Talvez a maior decepção para o leitor interessado no assunto da tributação das relações virtuais é, ao chegar no final de uma obra, verificar que são traçados apenas esboços sobre o assunto. São raros os doutrinadores que ousam prever ao apontar soluções para a sustentabilidade do sistema.

Tal receio justifica-se pela novidade e dinâmica do tema, pois a cada instante os conceitos modificam-se, transformam-se e se reestruturam, mudando teorias e idéias antes consolidadas.

Assim foi com o provedor de acesso à internet, por exemplo, o qual era dado como certa a incidência do ICMS sobre tais empresas, em face da prestação de serviços de comunicação. Porém, em um curto espaço de tempo, foram consolidadas novas teorias e, conseqüentemente, a incidência do referido imposto caiu por terra.

Devido a estas evoluções, que estão cada vez mais constantes e rápidas, é praticamente impossível tecer uma linha ideal, tanto na teoria como na prática. Sendo assim, somente o tempo poderá dizer qual das correntes doutrinárias se sobressairá sobre as demais. Diante disso, o presente estudo não irá apontar a solução mais correta, mas sim apresentar as idéias mais coerentes e viáveis, deixando ao leitor tirar suas próprias conclusões.

A única conclusão unânime na doutrina é enunciada por Barros (2003, p. 97) como sendo a necessidade de "formulação de novos conceitos jurídicos, adequados à também nova realidade criada pelo surgimento da Internet, e a conseqüente alteração de provisão constitucionais".

Emerenciano (2003, p. 70) enuncia que existem dois grandes grupos: um primeiro entendendo que não devem ser criadas novas figuras tributárias, mas sim preservar as estruturas existentes; e outro defendendo que é preciso revisar conceitos fiscais tradicionais, para adaptá-los a realidade emergente. Entretanto, Finkelstein (2004, p. 129), bem como Portella (2007, p. 110), apontam um terceiro grupo, que entende que o mercado se regulará sozinho, pela denominada Lex mercatoria.

São essas as três principais e mais difundidas correntes doutrinárias acerca do tema, que serão descritas abaixo, sendo que todas seguem a premissa básica de que o Direito não pode ser visto como algo pronto e acabado, mas sim em constante adequação:

6.1 LEX MERCATORIA

A Lex Mercatoria pode ser definida como sendo o conjunto de regras e institutos concernentes ao comércio internacional comumente aplicados pelos mercadores, conscientes de que se tratem de regras de direito ou pelo menos que os outros contraentes se comportem observando as mesmas regras.

(Dados fornecidos)
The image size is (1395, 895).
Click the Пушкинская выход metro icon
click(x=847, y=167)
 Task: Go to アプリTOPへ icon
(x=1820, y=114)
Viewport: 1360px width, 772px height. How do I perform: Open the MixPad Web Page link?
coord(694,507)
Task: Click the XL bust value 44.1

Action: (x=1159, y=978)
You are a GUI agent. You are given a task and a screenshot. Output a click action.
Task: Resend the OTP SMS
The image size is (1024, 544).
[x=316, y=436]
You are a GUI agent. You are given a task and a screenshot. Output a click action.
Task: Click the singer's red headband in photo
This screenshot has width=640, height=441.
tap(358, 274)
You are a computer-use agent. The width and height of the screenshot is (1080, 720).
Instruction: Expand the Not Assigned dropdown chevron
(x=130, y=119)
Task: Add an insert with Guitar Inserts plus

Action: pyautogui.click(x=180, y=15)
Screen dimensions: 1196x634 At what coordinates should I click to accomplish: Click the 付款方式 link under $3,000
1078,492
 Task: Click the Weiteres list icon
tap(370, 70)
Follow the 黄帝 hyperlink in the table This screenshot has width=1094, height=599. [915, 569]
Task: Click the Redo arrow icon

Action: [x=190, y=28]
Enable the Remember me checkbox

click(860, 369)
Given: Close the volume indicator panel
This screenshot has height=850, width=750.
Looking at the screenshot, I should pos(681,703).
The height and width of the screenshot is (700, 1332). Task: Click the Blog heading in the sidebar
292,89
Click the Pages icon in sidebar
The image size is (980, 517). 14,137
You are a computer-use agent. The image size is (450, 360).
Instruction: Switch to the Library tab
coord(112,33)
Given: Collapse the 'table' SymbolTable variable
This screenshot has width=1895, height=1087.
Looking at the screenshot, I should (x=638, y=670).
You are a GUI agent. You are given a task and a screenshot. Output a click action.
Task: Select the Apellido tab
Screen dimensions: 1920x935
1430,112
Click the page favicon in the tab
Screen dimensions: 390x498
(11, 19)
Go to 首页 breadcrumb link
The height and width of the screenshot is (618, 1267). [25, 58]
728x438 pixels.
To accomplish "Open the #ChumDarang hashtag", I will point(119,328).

(Tarefas propostas)
A: Reescreva apenas as linhas de dados entre a que contém "Task: Add an insert with Guitar Inserts plus" e a que contém "The image size is (980, 517). 14,137", inclusive, substituindo "sidebar" por "side panel" e mantendo todo o resto inalterado.
B: Dê continuidade ao texto sobre a tributação das relações virtuais, começando logo após a última frase apresentada.

(Problemas resolvidos)
A:
Task: Add an insert with Guitar Inserts plus

Action: pyautogui.click(x=180, y=15)
Screen dimensions: 1196x634 At what coordinates should I click to accomplish: Click the 付款方式 link under $3,000
1078,492
 Task: Click the Weiteres list icon
tap(370, 70)
Follow the 黄帝 hyperlink in the table This screenshot has width=1094, height=599. [915, 569]
Task: Click the Redo arrow icon

Action: [x=190, y=28]
Enable the Remember me checkbox

click(860, 369)
Given: Close the volume indicator panel
This screenshot has height=850, width=750.
Looking at the screenshot, I should pos(681,703).
The height and width of the screenshot is (700, 1332). Task: Click the Blog heading in the side panel
292,89
Click the Pages icon in side panel
The image size is (980, 517). 14,137

B:
No comércio tradicional é comum a existência de organismos internacionais que passaram a ser responsáveis pela edição de regras gerais como, por exemplos, a Câmara de Comércio Internacional de Paris. Em face dos conflitos de jurisdição e soberania que as relações virtuais propiciam, seria bastante plausível que estes mesmos organismos passem a gerir tais atividades.

Em um mundo globalizado e integrado pela internet, é primordial a uniformização da legislação sobre seu funcionamento. Finkelstein (2004, p. 129) afirma que a aplicação da Lex Mercatoria para solver disputas de algumas questões em operações comerciais eletrônicas "pode vir a ser uma boa opção para dirimir tais conflitos", pois este meio está carente de regras e, face sua espantosa expansão, poderá culminar em um caos jurídico, travando a evolução do meio.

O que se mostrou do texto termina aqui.